Depth-First Search with Backtracking

DFS will produce longer corridors since it continues to move forward until it is blocked. Here are the steps in the algorithm:

  1. Select a cell, mark it as in the maze, and put it on the path stack.
  2. Randomly select an unvisited neighbor of the current cell, connect it to the previous cell, and put the new cell on the path stack. Since we are always stepping forward to a different cell we are going to make longer paths. This is the "Depth-First" part of the algorithm.
  3. If the current cell has unvisited neighbors, goto 2. Otherwise, pop the top off the path stack, make the new top of the stack the current cell, and goto 2 (This is the "backtracking" part of the algorithm). Repeat until every cell has been visited.
  4. As with Prim's algorithm, you can choose an exit if desired, but this is arbitrary.

You can read more about these here and here.

Without further ado, here are mazes generated using these algorithms. There is a reset button below the second maze to recreate them if you want.
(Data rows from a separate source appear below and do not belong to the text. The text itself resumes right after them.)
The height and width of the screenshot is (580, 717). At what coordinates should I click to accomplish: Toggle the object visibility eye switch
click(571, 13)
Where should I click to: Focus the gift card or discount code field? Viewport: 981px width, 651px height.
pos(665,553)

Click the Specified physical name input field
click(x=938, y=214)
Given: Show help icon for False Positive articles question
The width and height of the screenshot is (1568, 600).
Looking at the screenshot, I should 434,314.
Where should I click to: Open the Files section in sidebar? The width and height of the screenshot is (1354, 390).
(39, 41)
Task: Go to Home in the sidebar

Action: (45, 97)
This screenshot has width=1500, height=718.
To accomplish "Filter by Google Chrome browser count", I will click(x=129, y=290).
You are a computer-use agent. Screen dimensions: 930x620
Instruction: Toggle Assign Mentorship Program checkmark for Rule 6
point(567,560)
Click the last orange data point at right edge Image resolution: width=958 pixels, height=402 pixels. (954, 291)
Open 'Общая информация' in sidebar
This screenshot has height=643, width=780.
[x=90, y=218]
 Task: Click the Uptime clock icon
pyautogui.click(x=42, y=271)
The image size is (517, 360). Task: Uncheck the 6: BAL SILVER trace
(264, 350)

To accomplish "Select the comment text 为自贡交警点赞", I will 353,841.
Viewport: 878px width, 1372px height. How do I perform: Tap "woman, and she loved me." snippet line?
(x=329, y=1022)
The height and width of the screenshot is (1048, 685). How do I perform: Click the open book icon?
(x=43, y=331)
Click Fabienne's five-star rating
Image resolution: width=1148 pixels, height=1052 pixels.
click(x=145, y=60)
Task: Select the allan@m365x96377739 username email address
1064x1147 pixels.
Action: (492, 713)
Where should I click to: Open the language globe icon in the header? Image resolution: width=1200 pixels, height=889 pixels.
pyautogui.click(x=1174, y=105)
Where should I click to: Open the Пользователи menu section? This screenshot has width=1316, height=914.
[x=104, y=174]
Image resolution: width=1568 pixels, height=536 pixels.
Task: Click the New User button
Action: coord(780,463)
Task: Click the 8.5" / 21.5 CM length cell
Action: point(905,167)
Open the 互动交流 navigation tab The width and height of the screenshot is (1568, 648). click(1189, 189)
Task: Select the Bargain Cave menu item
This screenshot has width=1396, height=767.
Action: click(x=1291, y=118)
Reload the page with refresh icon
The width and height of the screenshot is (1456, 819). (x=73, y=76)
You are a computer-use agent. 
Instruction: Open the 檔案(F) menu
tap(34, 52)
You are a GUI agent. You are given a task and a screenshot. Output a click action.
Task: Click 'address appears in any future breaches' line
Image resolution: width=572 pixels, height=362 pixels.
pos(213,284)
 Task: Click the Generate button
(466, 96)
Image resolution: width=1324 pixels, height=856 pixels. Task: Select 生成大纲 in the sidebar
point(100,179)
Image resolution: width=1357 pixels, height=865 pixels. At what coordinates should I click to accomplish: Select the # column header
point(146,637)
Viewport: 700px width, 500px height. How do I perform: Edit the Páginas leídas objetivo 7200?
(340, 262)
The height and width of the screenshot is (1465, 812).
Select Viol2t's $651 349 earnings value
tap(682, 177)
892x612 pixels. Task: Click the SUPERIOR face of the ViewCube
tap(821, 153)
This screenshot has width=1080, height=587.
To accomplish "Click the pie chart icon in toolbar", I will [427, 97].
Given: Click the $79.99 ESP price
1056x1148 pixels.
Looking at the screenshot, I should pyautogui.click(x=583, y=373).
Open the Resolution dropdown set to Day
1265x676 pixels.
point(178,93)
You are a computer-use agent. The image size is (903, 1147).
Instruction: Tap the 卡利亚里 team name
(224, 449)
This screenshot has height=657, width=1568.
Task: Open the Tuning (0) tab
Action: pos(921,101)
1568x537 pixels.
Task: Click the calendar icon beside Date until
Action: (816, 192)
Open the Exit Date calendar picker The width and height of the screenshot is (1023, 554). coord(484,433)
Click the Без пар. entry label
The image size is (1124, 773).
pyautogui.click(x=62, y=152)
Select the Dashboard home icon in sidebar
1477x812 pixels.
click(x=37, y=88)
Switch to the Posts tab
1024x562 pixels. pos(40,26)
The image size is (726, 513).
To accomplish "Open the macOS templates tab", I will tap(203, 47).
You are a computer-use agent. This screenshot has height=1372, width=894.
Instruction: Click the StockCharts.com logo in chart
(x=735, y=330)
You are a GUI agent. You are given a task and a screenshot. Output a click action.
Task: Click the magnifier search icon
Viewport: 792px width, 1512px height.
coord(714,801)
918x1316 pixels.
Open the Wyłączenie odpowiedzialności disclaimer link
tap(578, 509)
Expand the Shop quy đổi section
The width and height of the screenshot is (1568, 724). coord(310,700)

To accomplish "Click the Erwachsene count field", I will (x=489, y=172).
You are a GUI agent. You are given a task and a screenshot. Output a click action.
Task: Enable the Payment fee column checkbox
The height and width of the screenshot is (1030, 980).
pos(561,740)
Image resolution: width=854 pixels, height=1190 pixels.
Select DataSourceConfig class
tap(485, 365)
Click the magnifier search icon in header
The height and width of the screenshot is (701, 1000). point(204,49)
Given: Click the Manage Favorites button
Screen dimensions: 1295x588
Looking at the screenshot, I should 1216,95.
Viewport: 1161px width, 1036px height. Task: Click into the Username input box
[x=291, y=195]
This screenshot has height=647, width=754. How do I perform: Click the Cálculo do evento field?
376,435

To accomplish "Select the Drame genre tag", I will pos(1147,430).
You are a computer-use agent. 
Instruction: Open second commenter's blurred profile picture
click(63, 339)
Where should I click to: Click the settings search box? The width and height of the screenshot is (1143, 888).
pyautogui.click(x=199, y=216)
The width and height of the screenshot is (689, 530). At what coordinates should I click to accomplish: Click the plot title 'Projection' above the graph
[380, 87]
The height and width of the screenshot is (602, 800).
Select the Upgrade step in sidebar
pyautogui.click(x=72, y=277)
Maze generated using Prim's algorithm

Maze generated using Depth-First Search with Backtracking

The Source

Here is the complete implementation of the maze generators. Less than 50 lines! Despite being such a small namespace, it does a lot. Continue on past the code to see my comments and observations regarding this exercise.

Note that I did not include the source for rendering the mazes onto the HTML canvas. You can see that as well as a standalone Java Swing version of the code by checking out the complete project here.

(ns mazegen.rules)

(defn create-empty
  "Create an empty rectangular maze."
  [rows cols]
  (vec (take rows (repeat (vec (take cols (repeat #{})))))))

(defn neighbors
  "Compute the neighbors of a given coordinate."
  [maze [i j]]
  (->> (map vector
            ((juxt inc identity dec identity) i)
            ((juxt identity inc identity dec) j))
       (filter #(get-in maze %))))

(defn open-wall
  "Create pathways between the src and dst coords of the maze."
  [maze src dst]
  (-> maze
      (update-in src conj dst)
      (update-in dst conj src)))

(defn prim-gen
  "Create a maze using Prim's method."
  [empty-maze start end]
  (loop [maze (update-in empty-maze start conj :start)
         frontier (into #{} (neighbors maze start))]
    (if (empty? frontier)
      (update-in maze end conj :end)
      (let [dst (rand-nth (vec frontier))
            n (neighbors maze dst)
            { f true s false } (group-by #(empty? (get-in maze %)) n)]
        (recur (open-wall maze (rand-nth s) dst)
               (into (disj frontier dst) f))))))

(defn depth-first-gen
  "Create a maze using a depth-first recursive search with backtracking."
  [empty-maze start end]
  (loop [maze (update-in empty-maze start conj :start)
         visited [start]]
    (if (empty? visited)
      (update-in maze end conj :end)
      (let [n (neighbors maze (first visited))
            f (filter #(empty? (get-in maze %)) n)]
        (if (empty? f)
          (recur maze (rest visited))
          (let [dst (rand-nth (vec f))]
            (recur (open-wall maze (first visited) dst)
                   (conj visited dst))))))))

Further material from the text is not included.